▶ _Text extract_:
◆ ◆ ◆ ◆ ◆ ◆ ◆
# Questions about provincial(ON) correctional officers



## AFireinside13 (29 Aug 2006)

I was just trying to find out a few things about provincial corrections officers on the internet, and was unable to answer a few key questions of mine;
1. How much do they get paid? I know that to start off you are on a contract that might not have you working 40 hrs a week. 
2. Is the interview process the same as Ontario Police Services?
3. Do you get the chance to prefer institutions you would like to work at?

Also, anyone in this field, if you could tell me a little about it, anything; how you like it, what you think about it, that would be amazing. Any links other the on.gov.ca would be great as well. Unfortunitly the actual gov website doesn't help me all too much.


----------



## The_Falcon (29 Aug 2006)

The main OPSEU (union that represent CO's) page has details about the pay and benefits.


----------



## Bruce Monkhouse (29 Aug 2006)

1. A CO2 makes about 27/28 an hour plus shift premiums and benefits. I THINK the starting rate is about 22/23 an hour. Full rate is after 3 years and yes, you start as a casual  with no guarantee of hours but most places have lots to go around right now.

2. No. The process is very[too] simple, pay your money.....go on your course.
   Here is the link of phone numbers of the training school, call and ask.
◆ ◆ ◆ ◆ ◆ ◆ ◆
▶ _Recorded data_:
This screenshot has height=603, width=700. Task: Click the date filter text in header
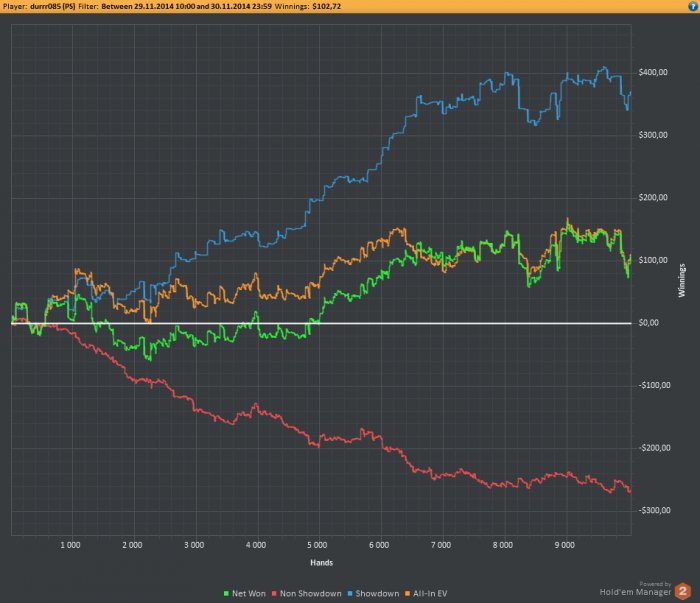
◆ ◆ ◆ ◆ ◆ ◆ ◆
▶ _Task to carry out_:
Can you write out the entire forum thread about provincial correctional officers in Ontario word for word? The listing comes from an unrelated source.

▶ _Answer for this exercise_:
# Questions about provincial(ON) correctional officers



## AFireinside13 (29 Aug 2006)

I was just trying to find out a few things about provincial corrections officers on the internet, and was unable to answer a few key questions of mine;
1. How much do they get paid? I know that to start off you are on a contract that might not have you working 40 hrs a week. 
2. Is the interview process the same as Ontario Police Services?
3. Do you get the chance to prefer institutions you would like to work at?

Also, anyone in this field, if you could tell me a little about it, anything; how you like it, what you think about it, that would be amazing. Any links other the on.gov.ca would be great as well. Unfortunitly the actual gov website doesn't help me all too much.


----------



## The_Falcon (29 Aug 2006)

The main OPSEU (union that represent CO's) page has details about the pay and benefits.


----------



## Bruce Monkhouse (29 Aug 2006)

1. A CO2 makes about 27/28 an hour plus shift premiums and benefits. I THINK the starting rate is about 22/23 an hour. Full rate is after 3 years and yes, you start as a casual  with no guarantee of hours but most places have lots to go around right now.

2. No. The process is very[too] simple, pay your money.....go on your course.
   Here is the link of phone numbers of the training school, call and ask.